• **THE TASK**
Everything from the line holding "Image resolution: width=551" through the final line of the entries below is to be duplicated exactly, and nothing outside that span.

* * * * * * * * *

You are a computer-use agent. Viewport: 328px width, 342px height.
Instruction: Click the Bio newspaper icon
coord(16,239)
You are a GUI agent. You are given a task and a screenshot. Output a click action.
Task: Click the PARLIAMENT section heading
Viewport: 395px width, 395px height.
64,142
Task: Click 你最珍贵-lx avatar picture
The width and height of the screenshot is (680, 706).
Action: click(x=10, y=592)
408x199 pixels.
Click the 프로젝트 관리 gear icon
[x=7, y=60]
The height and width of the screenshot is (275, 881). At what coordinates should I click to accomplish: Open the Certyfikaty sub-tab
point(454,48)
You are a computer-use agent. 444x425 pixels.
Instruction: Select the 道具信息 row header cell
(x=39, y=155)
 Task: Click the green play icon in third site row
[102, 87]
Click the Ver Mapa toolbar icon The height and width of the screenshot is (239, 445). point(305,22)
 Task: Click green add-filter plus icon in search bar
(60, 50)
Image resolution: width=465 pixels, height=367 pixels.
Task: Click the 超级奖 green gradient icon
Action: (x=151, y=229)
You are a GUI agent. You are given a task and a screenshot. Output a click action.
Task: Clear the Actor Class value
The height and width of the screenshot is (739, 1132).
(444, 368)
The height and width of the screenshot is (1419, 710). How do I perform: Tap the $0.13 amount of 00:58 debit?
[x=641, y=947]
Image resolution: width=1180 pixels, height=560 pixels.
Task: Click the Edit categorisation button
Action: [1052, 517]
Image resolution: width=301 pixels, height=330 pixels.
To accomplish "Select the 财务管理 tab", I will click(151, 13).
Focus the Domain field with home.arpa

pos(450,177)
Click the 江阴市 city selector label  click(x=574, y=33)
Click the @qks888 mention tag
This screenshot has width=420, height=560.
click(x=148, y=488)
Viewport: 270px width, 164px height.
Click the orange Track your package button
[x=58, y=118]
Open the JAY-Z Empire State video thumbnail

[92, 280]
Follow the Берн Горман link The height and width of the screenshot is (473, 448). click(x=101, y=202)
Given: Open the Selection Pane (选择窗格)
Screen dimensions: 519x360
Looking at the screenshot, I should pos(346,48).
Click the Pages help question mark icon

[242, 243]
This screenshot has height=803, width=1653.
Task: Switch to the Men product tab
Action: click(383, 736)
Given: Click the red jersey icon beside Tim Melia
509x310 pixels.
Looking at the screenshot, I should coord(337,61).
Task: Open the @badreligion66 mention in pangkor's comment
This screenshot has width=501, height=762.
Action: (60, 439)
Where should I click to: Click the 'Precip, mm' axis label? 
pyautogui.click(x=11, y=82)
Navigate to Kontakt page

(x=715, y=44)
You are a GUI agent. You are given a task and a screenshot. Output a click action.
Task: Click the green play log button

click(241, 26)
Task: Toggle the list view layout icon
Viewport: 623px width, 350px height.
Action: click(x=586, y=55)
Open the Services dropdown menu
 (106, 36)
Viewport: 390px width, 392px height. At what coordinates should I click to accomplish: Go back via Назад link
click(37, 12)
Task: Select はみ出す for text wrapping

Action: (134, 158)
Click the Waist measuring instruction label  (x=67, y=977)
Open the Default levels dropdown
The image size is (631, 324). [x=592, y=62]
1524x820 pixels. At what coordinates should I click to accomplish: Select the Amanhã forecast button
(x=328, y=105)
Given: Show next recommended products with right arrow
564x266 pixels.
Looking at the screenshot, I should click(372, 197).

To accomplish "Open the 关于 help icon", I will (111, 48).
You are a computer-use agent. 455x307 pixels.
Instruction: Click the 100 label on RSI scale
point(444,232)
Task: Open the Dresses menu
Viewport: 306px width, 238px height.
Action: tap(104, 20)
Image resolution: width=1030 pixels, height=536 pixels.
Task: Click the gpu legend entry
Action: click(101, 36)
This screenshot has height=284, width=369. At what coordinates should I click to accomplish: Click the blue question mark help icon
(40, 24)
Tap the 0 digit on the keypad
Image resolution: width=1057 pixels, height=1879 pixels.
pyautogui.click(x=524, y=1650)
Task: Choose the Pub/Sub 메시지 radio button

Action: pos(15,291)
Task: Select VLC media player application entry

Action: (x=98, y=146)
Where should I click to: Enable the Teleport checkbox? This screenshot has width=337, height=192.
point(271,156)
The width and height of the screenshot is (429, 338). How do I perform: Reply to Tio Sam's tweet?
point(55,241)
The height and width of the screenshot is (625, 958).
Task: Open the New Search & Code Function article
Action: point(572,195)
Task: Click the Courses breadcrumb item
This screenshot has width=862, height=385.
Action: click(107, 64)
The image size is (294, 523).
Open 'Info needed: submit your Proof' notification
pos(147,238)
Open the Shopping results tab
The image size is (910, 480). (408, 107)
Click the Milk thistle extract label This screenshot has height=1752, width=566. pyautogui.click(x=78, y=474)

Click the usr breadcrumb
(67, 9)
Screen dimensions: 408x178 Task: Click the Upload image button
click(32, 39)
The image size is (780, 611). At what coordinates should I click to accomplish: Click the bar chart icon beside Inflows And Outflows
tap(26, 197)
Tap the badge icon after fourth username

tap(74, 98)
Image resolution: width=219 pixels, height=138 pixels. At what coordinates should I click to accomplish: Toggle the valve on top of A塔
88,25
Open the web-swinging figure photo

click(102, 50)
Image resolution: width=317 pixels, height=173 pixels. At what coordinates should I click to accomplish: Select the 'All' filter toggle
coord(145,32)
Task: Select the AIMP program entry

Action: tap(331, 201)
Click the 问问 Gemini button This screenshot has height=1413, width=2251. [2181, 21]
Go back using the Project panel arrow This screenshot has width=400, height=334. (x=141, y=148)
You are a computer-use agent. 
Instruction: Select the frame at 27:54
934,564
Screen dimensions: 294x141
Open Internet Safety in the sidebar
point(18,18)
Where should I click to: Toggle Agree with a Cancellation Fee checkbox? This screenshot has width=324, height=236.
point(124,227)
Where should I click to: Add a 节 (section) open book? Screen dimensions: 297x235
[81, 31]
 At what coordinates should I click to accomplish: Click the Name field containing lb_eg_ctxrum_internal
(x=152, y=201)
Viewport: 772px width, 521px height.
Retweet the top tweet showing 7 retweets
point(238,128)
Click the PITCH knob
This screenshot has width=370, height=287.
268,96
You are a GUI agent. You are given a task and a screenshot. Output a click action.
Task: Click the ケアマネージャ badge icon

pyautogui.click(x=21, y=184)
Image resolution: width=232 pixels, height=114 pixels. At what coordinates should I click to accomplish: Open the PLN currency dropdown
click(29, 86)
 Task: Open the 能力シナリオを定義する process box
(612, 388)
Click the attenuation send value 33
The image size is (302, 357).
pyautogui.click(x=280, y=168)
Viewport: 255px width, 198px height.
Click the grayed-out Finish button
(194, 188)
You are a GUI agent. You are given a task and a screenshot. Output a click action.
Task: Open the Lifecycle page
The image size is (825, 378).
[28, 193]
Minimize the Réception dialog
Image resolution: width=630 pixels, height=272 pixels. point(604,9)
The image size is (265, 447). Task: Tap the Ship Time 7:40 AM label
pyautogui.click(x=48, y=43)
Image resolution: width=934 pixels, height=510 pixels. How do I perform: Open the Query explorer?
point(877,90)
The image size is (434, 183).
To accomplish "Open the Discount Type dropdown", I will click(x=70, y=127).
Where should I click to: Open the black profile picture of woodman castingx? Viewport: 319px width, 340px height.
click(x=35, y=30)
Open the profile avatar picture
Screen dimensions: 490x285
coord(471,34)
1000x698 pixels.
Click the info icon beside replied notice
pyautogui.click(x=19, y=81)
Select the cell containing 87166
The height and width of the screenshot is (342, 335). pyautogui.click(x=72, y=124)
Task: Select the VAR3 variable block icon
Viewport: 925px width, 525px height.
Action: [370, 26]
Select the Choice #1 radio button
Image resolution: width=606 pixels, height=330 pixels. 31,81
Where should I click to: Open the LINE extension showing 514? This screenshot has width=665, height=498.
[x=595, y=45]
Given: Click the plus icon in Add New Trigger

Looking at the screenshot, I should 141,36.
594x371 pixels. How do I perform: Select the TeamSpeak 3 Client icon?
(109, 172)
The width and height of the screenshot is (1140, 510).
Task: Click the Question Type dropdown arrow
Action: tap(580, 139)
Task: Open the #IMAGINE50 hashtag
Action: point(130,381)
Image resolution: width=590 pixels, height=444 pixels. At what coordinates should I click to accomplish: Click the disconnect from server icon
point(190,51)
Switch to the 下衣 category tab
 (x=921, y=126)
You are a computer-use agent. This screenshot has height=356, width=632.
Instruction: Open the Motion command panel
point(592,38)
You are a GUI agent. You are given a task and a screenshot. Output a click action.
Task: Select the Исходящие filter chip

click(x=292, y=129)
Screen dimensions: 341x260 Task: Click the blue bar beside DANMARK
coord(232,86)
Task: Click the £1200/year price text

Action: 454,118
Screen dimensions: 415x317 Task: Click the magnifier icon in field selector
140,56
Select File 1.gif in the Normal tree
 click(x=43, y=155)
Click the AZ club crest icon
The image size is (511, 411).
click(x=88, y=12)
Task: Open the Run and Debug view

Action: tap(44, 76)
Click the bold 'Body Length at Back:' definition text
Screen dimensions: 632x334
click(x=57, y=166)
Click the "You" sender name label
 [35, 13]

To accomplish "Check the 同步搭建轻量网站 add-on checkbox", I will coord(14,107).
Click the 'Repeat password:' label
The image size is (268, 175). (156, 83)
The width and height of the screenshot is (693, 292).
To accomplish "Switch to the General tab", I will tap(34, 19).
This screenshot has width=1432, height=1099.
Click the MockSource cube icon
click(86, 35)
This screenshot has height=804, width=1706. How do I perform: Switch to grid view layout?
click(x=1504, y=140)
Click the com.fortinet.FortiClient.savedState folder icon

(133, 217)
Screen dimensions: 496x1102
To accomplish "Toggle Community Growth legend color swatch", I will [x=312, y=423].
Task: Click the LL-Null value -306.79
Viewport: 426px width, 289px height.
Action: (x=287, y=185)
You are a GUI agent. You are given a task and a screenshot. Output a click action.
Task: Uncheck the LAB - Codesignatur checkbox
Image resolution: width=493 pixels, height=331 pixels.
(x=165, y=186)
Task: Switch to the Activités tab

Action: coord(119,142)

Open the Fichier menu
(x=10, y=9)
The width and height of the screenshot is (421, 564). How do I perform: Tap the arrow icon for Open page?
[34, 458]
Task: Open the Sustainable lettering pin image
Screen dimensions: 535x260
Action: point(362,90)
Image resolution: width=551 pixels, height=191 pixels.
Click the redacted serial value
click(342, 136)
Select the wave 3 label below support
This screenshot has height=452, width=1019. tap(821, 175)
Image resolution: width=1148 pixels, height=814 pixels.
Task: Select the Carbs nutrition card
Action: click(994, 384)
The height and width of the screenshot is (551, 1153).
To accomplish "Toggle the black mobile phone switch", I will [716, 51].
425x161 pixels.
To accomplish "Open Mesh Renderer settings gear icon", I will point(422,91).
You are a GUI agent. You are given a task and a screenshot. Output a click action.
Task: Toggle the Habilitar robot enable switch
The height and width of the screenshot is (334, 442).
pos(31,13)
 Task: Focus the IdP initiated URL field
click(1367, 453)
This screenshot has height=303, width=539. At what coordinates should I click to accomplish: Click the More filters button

* * * * * * * * *

• **ANSWER SPACE**
Image resolution: width=551 pixels, height=191 pixels.
Click the redacted serial value
click(342, 136)
Select the wave 3 label below support
This screenshot has height=452, width=1019. tap(821, 175)
Image resolution: width=1148 pixels, height=814 pixels.
Task: Select the Carbs nutrition card
Action: click(994, 384)
The height and width of the screenshot is (551, 1153).
To accomplish "Toggle the black mobile phone switch", I will [716, 51].
425x161 pixels.
To accomplish "Open Mesh Renderer settings gear icon", I will point(422,91).
You are a GUI agent. You are given a task and a screenshot. Output a click action.
Task: Toggle the Habilitar robot enable switch
The height and width of the screenshot is (334, 442).
pos(31,13)
 Task: Focus the IdP initiated URL field
click(1367, 453)
This screenshot has height=303, width=539. At what coordinates should I click to accomplish: Click the More filters button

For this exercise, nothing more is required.